> [Task brief]: Please give back word for word the lines below, from the first one through the one with "Silestone ou dekton".

> [Stored data]:
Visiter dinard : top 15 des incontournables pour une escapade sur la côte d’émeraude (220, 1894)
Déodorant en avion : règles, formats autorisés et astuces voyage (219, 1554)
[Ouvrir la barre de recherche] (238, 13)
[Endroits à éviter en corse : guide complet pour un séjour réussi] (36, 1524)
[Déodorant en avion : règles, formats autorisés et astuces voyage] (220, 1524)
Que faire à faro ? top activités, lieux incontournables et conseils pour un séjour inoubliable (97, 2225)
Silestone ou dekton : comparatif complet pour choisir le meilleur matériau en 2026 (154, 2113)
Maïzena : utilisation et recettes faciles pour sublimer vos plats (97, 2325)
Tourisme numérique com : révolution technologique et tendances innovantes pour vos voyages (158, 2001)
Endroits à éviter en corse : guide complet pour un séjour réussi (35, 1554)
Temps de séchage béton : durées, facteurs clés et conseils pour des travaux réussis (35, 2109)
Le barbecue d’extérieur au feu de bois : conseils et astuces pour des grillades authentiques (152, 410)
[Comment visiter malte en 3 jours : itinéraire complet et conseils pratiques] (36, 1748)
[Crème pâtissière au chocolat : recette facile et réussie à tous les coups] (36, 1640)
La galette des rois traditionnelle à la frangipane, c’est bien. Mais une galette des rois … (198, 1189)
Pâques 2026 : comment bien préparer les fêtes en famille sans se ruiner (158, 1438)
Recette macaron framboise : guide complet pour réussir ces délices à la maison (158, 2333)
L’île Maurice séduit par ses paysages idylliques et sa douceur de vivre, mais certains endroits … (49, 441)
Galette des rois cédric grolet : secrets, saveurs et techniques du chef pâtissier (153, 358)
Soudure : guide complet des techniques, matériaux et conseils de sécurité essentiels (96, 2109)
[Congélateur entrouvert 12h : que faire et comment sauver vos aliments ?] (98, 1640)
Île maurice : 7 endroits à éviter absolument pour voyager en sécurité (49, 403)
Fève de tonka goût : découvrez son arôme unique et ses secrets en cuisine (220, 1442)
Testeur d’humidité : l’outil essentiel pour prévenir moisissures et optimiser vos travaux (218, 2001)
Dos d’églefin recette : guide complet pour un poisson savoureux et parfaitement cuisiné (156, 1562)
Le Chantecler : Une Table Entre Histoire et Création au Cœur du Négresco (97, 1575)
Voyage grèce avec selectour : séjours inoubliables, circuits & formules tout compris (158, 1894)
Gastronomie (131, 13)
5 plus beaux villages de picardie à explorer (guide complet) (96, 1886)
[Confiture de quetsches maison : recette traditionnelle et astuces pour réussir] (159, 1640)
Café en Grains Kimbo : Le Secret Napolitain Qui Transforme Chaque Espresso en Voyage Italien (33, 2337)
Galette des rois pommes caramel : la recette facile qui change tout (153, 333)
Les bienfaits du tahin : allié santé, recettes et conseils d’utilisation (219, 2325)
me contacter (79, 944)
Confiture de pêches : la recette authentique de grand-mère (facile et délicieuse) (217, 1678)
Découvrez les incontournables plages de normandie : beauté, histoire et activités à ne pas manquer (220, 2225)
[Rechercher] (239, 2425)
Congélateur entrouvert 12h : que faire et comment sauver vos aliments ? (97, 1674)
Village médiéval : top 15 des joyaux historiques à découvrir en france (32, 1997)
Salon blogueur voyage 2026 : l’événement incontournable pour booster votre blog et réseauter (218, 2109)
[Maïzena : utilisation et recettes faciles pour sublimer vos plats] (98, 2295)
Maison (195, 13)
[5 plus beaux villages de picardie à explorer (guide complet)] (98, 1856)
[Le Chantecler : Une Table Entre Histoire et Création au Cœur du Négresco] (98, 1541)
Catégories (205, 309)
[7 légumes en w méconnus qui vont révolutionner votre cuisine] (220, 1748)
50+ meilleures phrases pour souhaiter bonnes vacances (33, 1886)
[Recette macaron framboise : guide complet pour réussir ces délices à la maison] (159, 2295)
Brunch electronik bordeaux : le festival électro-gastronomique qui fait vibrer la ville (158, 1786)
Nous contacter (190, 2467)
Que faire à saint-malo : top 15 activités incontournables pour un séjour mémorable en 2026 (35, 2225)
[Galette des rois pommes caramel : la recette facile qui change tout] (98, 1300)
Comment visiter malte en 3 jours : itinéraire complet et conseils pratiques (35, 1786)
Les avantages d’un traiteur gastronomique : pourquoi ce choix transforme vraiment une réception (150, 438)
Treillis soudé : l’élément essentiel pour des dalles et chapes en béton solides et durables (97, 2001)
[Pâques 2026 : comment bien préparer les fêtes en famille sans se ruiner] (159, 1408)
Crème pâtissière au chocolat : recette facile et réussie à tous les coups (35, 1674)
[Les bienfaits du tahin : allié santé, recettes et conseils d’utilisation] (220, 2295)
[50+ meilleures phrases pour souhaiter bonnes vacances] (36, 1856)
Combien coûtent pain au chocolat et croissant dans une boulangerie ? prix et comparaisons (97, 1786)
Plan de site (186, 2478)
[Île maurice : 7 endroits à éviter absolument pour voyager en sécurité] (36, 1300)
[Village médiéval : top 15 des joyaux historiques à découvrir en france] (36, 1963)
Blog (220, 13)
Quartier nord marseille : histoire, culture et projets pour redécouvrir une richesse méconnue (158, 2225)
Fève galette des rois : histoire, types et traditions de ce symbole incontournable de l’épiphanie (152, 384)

> [Solved problem]:
Visiter dinard : top 15 des incontournables pour une escapade sur la côte d’émeraude (220, 1894)
Déodorant en avion : règles, formats autorisés et astuces voyage (219, 1554)
[Ouvrir la barre de recherche] (238, 13)
[Endroits à éviter en corse : guide complet pour un séjour réussi] (36, 1524)
[Déodorant en avion : règles, formats autorisés et astuces voyage] (220, 1524)
Que faire à faro ? top activités, lieux incontournables et conseils pour un séjour inoubliable (97, 2225)
Silestone ou dekton : comparatif complet pour choisir le meilleur matériau en 2026 (154, 2113)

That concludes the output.